Entries on finding words and page elements
###
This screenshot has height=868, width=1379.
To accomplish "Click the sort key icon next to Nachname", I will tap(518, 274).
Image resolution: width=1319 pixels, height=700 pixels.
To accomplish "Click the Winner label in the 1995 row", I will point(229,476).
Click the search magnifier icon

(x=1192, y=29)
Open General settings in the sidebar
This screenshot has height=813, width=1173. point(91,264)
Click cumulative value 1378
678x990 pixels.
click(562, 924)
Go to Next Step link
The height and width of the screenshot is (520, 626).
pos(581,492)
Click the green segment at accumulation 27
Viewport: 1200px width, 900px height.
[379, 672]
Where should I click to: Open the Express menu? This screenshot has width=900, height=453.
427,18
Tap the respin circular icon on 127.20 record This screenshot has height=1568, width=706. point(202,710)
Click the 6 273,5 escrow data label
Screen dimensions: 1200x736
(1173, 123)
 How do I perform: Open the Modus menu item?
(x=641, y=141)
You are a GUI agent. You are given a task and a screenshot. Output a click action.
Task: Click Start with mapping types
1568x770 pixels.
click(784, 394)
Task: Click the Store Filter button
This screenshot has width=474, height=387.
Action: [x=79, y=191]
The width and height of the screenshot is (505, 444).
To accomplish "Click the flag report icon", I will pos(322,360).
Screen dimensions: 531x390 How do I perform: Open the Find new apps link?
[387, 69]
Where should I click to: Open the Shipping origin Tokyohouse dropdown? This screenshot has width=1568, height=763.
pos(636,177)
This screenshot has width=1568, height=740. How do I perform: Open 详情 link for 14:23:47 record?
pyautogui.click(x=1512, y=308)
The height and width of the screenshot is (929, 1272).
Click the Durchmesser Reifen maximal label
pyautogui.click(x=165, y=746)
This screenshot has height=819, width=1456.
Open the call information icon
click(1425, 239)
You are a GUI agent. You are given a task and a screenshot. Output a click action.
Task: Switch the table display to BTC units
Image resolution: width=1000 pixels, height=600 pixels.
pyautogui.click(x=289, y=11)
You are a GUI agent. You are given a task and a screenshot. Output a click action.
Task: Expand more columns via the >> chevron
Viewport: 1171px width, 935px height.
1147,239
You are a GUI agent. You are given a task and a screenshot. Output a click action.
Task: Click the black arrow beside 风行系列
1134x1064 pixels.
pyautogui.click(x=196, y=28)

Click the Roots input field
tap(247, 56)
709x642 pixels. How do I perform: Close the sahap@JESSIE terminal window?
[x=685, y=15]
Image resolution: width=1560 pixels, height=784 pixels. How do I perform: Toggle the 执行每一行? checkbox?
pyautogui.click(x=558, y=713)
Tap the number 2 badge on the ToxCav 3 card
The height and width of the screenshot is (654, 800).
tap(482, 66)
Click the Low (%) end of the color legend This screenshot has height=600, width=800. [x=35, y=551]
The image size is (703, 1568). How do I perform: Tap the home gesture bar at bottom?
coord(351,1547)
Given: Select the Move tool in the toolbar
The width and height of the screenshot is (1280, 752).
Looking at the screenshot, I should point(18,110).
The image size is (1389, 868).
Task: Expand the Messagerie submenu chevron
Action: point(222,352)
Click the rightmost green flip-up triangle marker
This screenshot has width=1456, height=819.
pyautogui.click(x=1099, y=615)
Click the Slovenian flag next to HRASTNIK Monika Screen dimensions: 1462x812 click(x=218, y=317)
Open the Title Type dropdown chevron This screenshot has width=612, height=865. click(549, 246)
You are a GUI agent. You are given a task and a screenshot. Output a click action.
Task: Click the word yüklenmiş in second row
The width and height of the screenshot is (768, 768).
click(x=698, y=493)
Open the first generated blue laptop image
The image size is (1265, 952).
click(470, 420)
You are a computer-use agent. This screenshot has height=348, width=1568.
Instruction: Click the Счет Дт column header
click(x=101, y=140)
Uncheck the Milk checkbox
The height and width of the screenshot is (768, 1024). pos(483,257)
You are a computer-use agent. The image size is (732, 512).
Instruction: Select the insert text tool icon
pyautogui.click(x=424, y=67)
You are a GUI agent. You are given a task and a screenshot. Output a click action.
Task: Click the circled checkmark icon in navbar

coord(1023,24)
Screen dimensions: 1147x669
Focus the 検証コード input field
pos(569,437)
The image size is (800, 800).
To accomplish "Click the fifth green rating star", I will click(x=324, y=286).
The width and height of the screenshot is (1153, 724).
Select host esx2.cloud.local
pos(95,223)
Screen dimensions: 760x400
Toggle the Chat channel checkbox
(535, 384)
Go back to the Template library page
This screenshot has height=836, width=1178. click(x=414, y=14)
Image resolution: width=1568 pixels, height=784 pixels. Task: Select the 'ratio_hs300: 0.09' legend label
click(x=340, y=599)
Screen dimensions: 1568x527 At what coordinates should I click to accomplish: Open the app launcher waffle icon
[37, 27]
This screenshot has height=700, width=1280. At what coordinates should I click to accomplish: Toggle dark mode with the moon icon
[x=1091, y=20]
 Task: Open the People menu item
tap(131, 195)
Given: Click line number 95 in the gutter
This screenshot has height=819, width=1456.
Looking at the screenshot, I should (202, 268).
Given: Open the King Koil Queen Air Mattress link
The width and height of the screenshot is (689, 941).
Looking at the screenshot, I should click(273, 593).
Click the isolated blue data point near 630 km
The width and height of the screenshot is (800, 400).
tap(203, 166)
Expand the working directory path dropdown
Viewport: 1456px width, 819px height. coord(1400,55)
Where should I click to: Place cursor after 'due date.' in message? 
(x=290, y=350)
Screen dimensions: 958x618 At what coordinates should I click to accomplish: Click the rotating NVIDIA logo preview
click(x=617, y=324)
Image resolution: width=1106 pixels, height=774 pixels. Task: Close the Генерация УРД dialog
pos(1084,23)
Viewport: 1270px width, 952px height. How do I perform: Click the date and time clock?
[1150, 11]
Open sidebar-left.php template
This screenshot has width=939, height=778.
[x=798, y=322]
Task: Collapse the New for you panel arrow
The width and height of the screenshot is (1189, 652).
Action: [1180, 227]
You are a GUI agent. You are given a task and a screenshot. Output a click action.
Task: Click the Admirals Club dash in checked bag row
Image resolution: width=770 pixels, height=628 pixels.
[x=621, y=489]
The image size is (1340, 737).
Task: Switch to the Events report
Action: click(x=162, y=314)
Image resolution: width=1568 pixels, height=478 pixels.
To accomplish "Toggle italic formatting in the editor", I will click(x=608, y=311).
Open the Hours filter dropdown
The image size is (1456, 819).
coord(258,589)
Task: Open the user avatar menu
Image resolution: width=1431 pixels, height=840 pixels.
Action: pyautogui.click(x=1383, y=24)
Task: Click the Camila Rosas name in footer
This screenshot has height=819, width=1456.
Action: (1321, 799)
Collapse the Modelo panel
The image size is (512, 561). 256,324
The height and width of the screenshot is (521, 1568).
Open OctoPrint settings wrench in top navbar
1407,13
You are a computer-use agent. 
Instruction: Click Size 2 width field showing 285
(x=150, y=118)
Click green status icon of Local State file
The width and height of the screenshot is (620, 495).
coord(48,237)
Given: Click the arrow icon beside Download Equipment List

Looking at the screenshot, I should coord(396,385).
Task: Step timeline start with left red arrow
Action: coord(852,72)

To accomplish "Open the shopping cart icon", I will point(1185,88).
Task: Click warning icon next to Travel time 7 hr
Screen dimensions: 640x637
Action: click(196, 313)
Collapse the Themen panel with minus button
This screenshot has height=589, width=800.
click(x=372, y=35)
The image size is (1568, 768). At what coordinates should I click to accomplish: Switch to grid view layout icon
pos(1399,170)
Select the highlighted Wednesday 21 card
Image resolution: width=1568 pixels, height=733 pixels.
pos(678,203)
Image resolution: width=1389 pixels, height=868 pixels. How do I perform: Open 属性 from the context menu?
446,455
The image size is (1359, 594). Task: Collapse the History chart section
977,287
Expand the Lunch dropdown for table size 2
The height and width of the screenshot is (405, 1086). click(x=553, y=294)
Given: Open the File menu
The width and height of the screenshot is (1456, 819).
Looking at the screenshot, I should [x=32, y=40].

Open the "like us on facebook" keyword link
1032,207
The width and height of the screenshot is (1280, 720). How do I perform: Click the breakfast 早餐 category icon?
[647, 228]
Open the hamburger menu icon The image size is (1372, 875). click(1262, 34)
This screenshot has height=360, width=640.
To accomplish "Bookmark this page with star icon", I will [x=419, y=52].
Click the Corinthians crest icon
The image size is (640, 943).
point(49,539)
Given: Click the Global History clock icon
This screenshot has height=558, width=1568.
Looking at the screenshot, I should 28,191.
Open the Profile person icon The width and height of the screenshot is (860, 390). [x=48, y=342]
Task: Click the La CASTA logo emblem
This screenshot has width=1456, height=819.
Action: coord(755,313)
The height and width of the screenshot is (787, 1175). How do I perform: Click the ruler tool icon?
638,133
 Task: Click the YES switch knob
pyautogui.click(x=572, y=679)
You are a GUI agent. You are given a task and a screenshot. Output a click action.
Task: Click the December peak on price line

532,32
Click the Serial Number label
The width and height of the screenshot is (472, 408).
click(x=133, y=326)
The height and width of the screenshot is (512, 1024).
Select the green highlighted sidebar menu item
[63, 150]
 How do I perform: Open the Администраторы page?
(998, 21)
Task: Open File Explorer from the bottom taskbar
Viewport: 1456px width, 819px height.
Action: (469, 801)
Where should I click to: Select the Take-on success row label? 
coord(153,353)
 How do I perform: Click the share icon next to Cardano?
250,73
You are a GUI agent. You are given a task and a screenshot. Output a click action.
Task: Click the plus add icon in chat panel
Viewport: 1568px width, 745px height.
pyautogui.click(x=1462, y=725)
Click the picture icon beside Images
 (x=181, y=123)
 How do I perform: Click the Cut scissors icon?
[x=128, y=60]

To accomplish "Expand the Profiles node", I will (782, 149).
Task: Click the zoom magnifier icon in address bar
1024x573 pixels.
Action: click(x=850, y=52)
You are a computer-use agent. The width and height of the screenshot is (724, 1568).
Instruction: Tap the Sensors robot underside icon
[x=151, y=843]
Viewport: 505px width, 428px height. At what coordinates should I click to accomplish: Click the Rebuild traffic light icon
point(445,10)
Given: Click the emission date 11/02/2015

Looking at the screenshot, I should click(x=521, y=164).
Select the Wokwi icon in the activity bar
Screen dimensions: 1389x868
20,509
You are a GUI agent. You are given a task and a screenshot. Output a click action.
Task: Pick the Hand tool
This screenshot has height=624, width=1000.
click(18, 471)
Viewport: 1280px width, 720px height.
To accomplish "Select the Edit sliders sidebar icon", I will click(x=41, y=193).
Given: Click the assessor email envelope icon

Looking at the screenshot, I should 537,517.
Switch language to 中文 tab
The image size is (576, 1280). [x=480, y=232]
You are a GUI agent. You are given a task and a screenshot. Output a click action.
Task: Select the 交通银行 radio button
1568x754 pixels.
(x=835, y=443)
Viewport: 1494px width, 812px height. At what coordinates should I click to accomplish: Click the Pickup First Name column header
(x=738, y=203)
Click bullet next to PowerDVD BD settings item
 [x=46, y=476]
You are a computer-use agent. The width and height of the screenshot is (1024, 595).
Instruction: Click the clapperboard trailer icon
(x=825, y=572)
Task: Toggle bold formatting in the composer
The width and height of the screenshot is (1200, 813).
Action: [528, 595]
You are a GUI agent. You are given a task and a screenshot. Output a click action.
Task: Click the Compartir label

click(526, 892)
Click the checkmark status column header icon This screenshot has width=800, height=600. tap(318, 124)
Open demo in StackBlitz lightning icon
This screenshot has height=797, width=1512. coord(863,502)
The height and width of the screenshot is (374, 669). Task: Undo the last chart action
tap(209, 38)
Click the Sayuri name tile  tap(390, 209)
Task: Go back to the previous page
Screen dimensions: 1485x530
###
TASK OBJECTIVE:
Copy out the stretch of lines from the one containing "Task: Click the YES switch knob" through the one containing "click(x=133, y=326)", inclusive, without any changes.

SOLVED EXERCISE:
 Task: Click the YES switch knob
pyautogui.click(x=572, y=679)
You are a GUI agent. You are given a task and a screenshot. Output a click action.
Task: Click the December peak on price line

532,32
Click the Serial Number label
The width and height of the screenshot is (472, 408).
click(x=133, y=326)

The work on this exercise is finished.